Material provided:
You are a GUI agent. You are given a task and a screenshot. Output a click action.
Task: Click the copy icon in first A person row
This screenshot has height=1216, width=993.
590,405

* * *

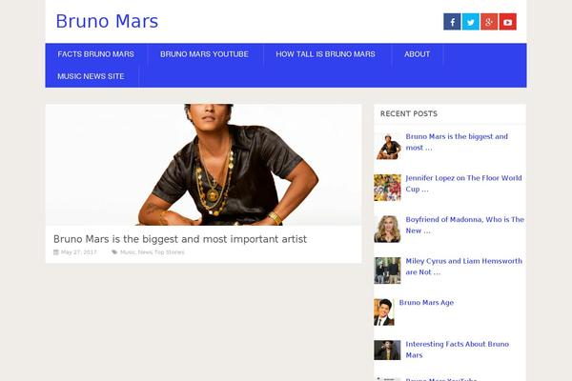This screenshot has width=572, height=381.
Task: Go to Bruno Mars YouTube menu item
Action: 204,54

...

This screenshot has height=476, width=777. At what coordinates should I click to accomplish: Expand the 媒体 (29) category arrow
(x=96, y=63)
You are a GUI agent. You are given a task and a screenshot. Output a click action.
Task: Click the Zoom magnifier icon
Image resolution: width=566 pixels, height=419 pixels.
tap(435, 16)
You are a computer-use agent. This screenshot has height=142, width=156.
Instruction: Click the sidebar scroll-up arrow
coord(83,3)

To do: List, from the entries above, every line in which the word "icon" shows up.

Task solution:
Task: Click the copy icon in first A person row
Task: Click the Zoom magnifier icon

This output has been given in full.